Raw data
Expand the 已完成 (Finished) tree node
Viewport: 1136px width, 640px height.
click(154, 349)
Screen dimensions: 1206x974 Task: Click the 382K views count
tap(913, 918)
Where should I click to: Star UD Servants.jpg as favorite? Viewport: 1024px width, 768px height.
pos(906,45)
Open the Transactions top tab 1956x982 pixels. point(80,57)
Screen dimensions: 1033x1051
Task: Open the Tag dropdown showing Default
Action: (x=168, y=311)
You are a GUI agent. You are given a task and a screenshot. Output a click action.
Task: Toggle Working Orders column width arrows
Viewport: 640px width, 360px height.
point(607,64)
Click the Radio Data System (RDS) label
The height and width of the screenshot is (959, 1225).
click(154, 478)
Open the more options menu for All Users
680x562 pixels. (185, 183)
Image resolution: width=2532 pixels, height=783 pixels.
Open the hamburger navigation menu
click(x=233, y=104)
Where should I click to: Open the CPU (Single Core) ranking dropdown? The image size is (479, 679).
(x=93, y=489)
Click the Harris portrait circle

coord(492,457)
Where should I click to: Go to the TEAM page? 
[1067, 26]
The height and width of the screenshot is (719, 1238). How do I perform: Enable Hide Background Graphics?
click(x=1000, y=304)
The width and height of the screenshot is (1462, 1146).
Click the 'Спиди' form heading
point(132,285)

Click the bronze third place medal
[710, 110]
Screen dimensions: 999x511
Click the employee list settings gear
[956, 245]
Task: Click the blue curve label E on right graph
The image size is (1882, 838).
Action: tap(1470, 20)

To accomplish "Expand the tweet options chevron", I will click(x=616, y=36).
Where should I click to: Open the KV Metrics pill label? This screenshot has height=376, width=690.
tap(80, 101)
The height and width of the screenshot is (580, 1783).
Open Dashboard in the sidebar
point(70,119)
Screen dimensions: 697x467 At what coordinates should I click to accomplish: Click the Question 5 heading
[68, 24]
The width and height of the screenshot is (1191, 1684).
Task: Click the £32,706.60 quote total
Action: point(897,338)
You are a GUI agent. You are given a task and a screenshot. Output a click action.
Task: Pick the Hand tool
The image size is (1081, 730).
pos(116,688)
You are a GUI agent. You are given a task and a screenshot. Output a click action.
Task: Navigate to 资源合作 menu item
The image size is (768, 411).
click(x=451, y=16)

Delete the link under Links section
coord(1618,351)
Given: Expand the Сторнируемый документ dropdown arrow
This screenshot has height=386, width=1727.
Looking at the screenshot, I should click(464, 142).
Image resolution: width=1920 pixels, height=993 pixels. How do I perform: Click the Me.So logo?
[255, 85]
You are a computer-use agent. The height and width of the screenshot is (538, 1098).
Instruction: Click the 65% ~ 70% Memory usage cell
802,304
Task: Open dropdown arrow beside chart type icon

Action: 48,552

Instructions for the task
Repeat the listing in full, keeping every line exactly as it is.

Solution to the exercise
Expand the 已完成 (Finished) tree node
Viewport: 1136px width, 640px height.
click(154, 349)
Screen dimensions: 1206x974 Task: Click the 382K views count
tap(913, 918)
Where should I click to: Star UD Servants.jpg as favorite? Viewport: 1024px width, 768px height.
pos(906,45)
Open the Transactions top tab 1956x982 pixels. point(80,57)
Screen dimensions: 1033x1051
Task: Open the Tag dropdown showing Default
Action: (x=168, y=311)
You are a GUI agent. You are given a task and a screenshot. Output a click action.
Task: Toggle Working Orders column width arrows
Viewport: 640px width, 360px height.
point(607,64)
Click the Radio Data System (RDS) label
The height and width of the screenshot is (959, 1225).
click(154, 478)
Open the more options menu for All Users
680x562 pixels. (185, 183)
Image resolution: width=2532 pixels, height=783 pixels.
Open the hamburger navigation menu
click(x=233, y=104)
Where should I click to: Open the CPU (Single Core) ranking dropdown? The image size is (479, 679).
(x=93, y=489)
Click the Harris portrait circle

coord(492,457)
Where should I click to: Go to the TEAM page? 
[1067, 26]
The height and width of the screenshot is (719, 1238). How do I perform: Enable Hide Background Graphics?
click(x=1000, y=304)
The width and height of the screenshot is (1462, 1146).
Click the 'Спиди' form heading
point(132,285)

Click the bronze third place medal
[710, 110]
Screen dimensions: 999x511
Click the employee list settings gear
[956, 245]
Task: Click the blue curve label E on right graph
The image size is (1882, 838).
Action: tap(1470, 20)

To accomplish "Expand the tweet options chevron", I will click(x=616, y=36).
Where should I click to: Open the KV Metrics pill label? This screenshot has height=376, width=690.
tap(80, 101)
The height and width of the screenshot is (580, 1783).
Open Dashboard in the sidebar
point(70,119)
Screen dimensions: 697x467 At what coordinates should I click to accomplish: Click the Question 5 heading
[68, 24]
The width and height of the screenshot is (1191, 1684).
Task: Click the £32,706.60 quote total
Action: point(897,338)
You are a GUI agent. You are given a task and a screenshot. Output a click action.
Task: Pick the Hand tool
The image size is (1081, 730).
pos(116,688)
You are a GUI agent. You are given a task and a screenshot. Output a click action.
Task: Navigate to 资源合作 menu item
The image size is (768, 411).
click(x=451, y=16)

Delete the link under Links section
coord(1618,351)
Given: Expand the Сторнируемый документ dropdown arrow
This screenshot has height=386, width=1727.
Looking at the screenshot, I should click(464, 142).
Image resolution: width=1920 pixels, height=993 pixels. How do I perform: Click the Me.So logo?
[255, 85]
You are a computer-use agent. The height and width of the screenshot is (538, 1098).
Instruction: Click the 65% ~ 70% Memory usage cell
802,304
Task: Open dropdown arrow beside chart type icon

Action: 48,552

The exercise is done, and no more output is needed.